[[ Entries shown, beginning ]]

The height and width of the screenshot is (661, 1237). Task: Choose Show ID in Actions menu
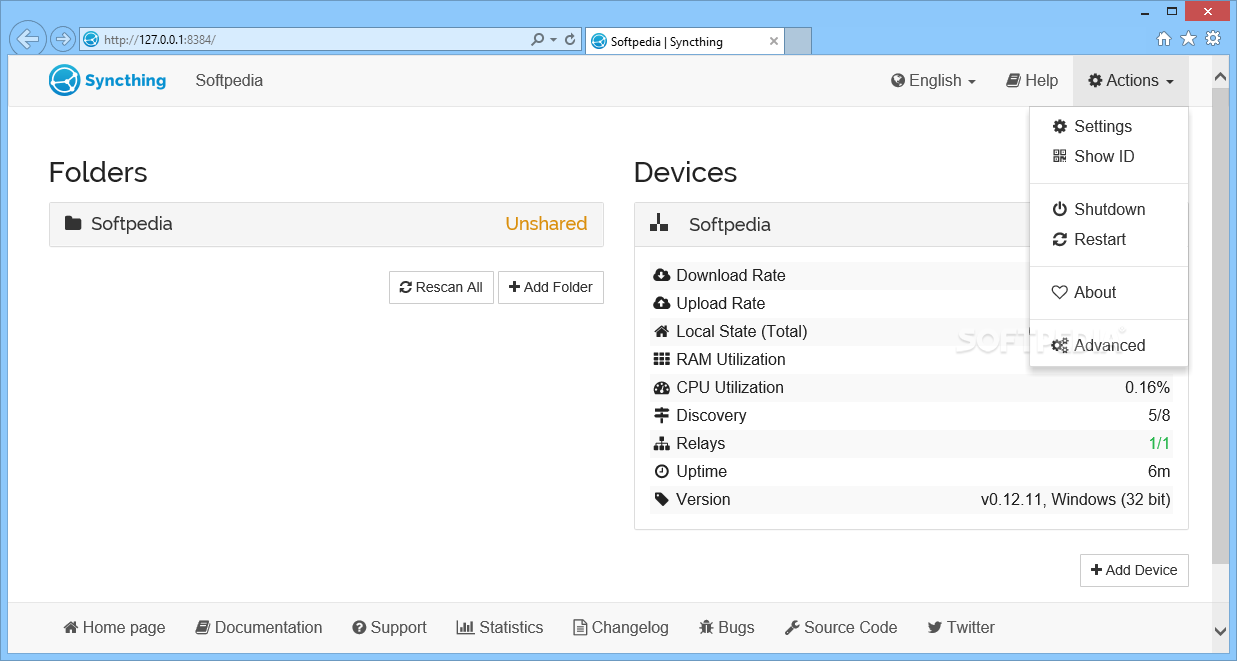click(1103, 156)
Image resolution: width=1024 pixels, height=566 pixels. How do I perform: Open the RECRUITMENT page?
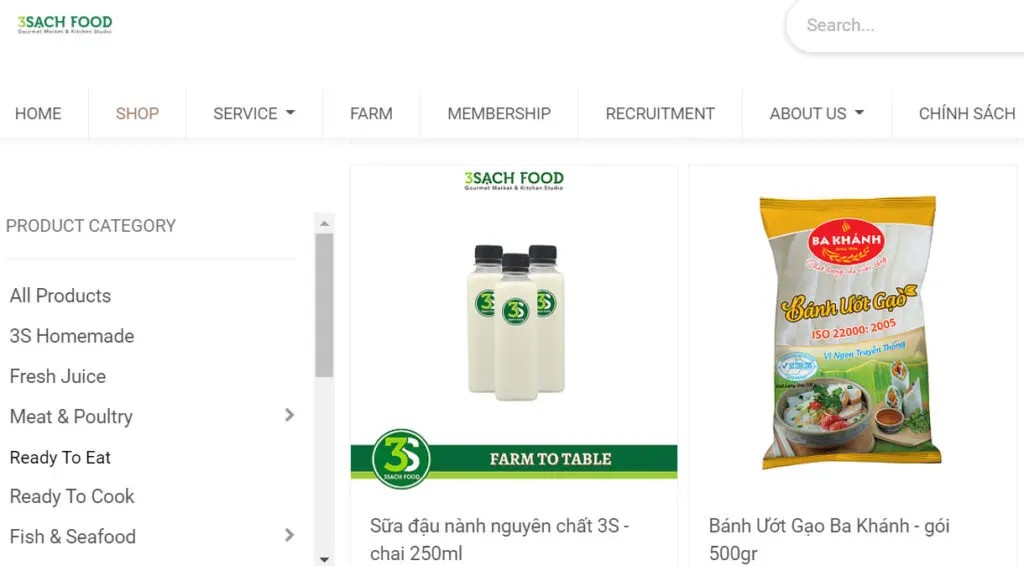pos(660,114)
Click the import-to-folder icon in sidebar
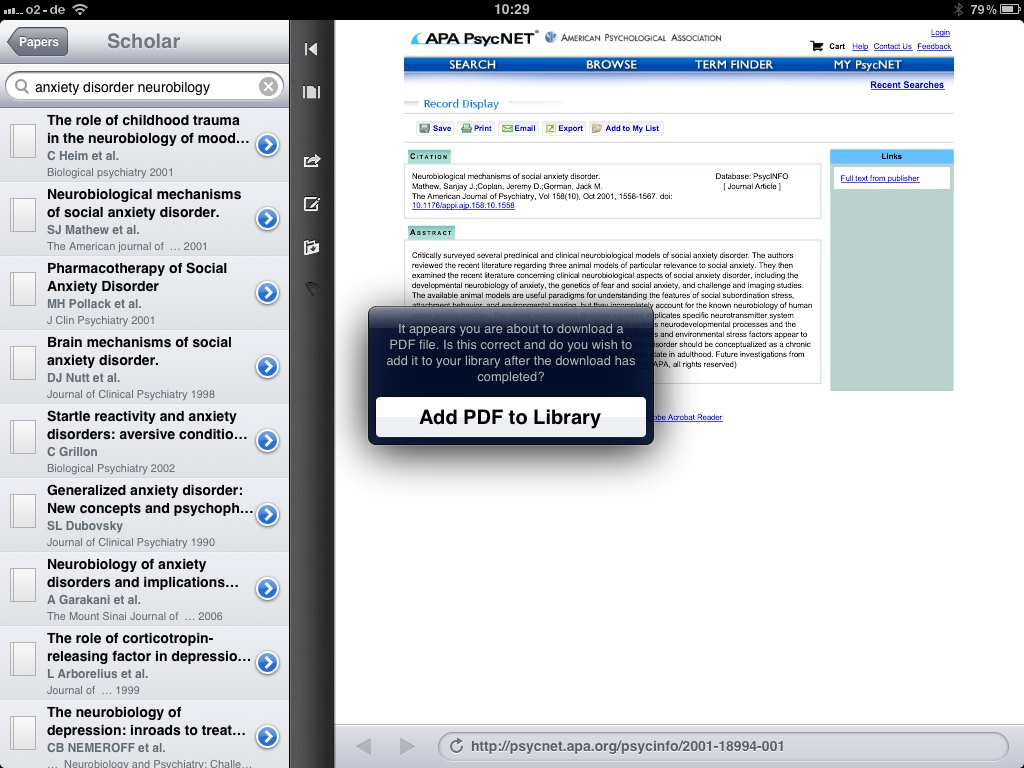Image resolution: width=1024 pixels, height=768 pixels. coord(311,247)
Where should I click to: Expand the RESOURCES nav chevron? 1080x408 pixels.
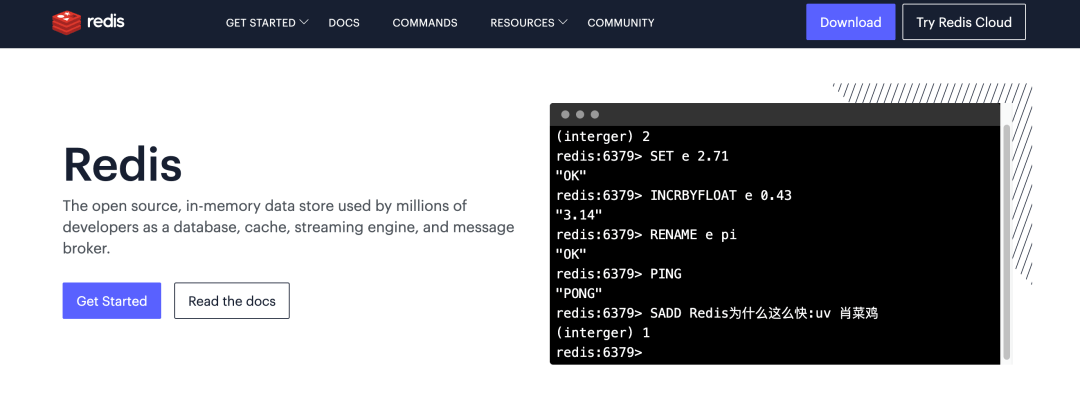[x=563, y=22]
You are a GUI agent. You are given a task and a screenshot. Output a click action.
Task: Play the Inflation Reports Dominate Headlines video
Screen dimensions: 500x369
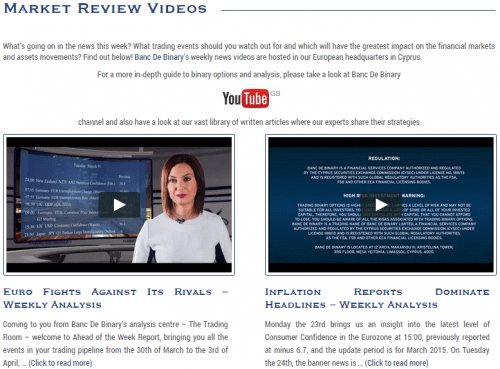coord(381,205)
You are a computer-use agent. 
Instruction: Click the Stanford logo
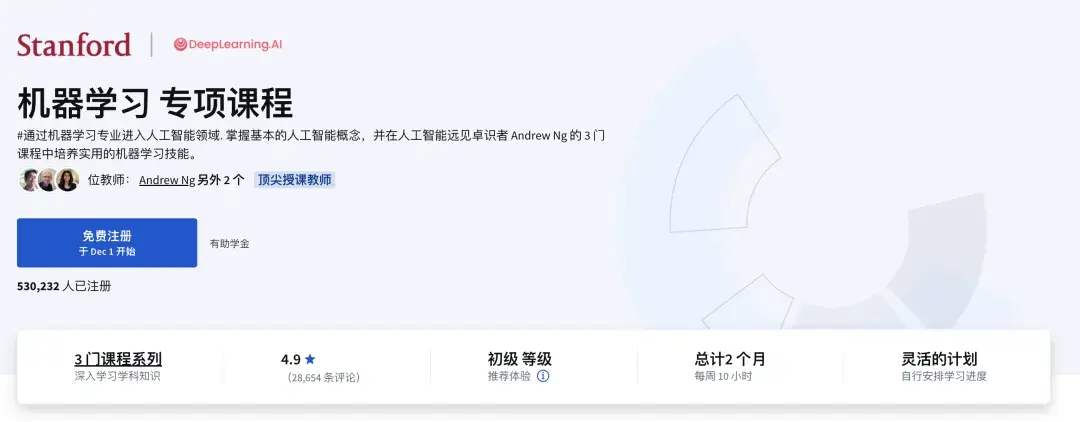tap(74, 45)
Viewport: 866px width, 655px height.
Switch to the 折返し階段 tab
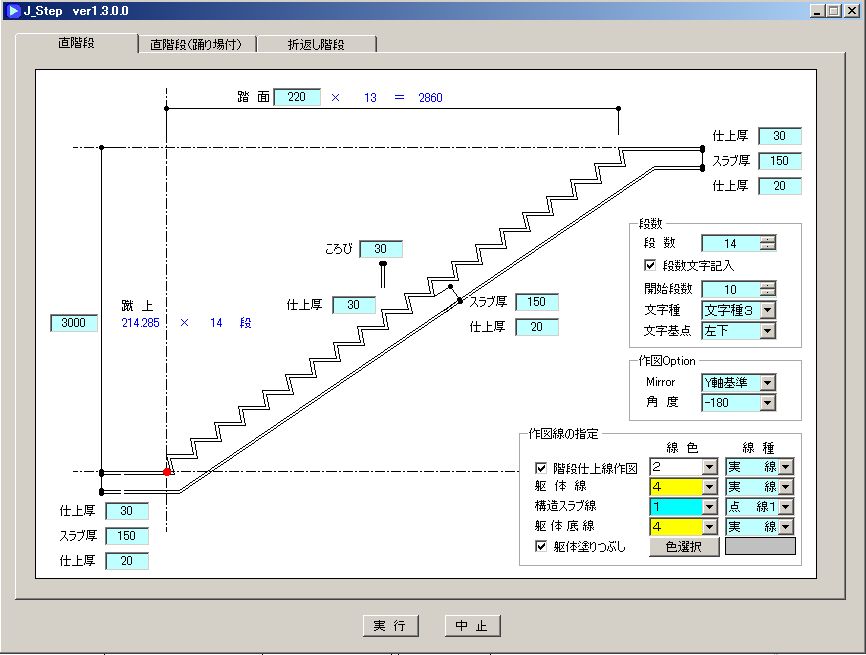pyautogui.click(x=317, y=44)
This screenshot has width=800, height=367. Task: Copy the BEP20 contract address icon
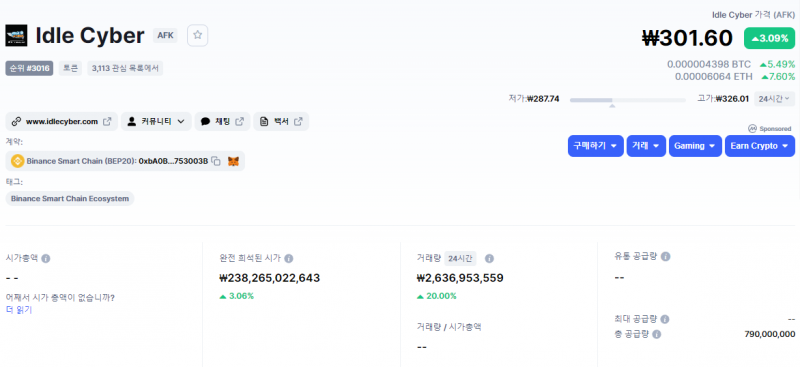pyautogui.click(x=216, y=161)
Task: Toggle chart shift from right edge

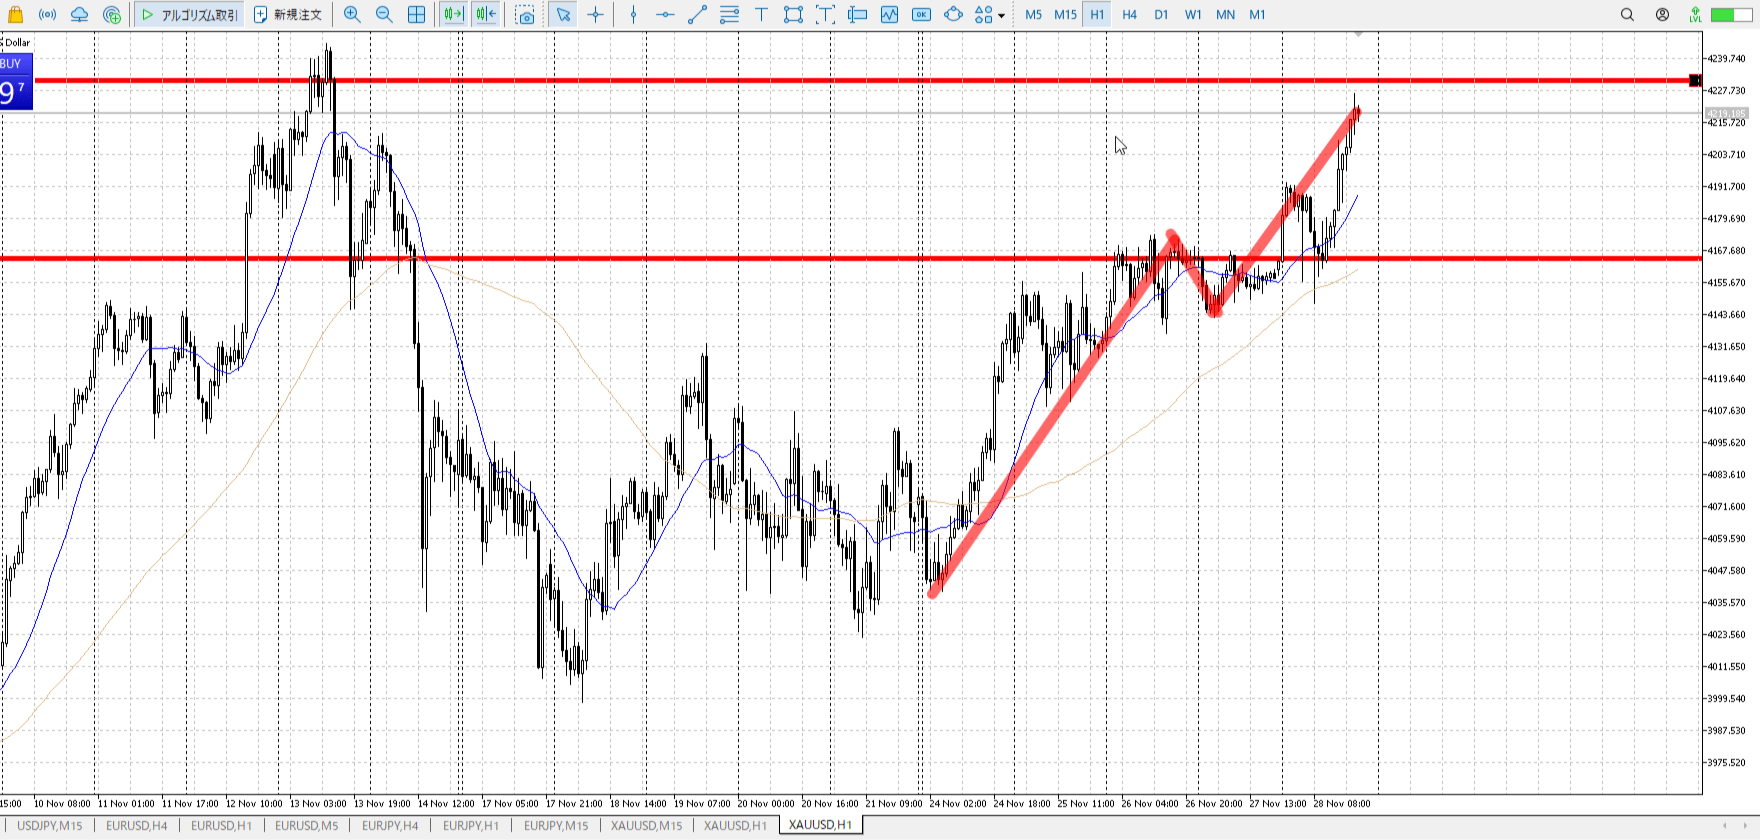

[[ Entries shown, end ]]

**Your goal:**
Only the text of the records belongs in your answer, copied exactly as it appears above.

**Solution:**
The height and width of the screenshot is (661, 1237). Task: Choose Show ID in Actions menu
click(1103, 156)
Image resolution: width=1024 pixels, height=566 pixels. How do I perform: Open the RECRUITMENT page?
pos(660,114)
Click the import-to-folder icon in sidebar
Image resolution: width=1024 pixels, height=768 pixels. coord(311,247)
Where should I click to: Expand the RESOURCES nav chevron? 1080x408 pixels.
[x=563, y=22]
You are a GUI agent. You are given a task and a screenshot. Output a click action.
Task: Play the Inflation Reports Dominate Headlines video
Screen dimensions: 500x369
coord(381,205)
You are a computer-use agent. 
Instruction: Click the Stanford logo
tap(74, 45)
Viewport: 866px width, 655px height.
Switch to the 折返し階段 tab
pyautogui.click(x=317, y=44)
This screenshot has width=800, height=367. Task: Copy the BEP20 contract address icon
pyautogui.click(x=216, y=161)
Task: Toggle chart shift from right edge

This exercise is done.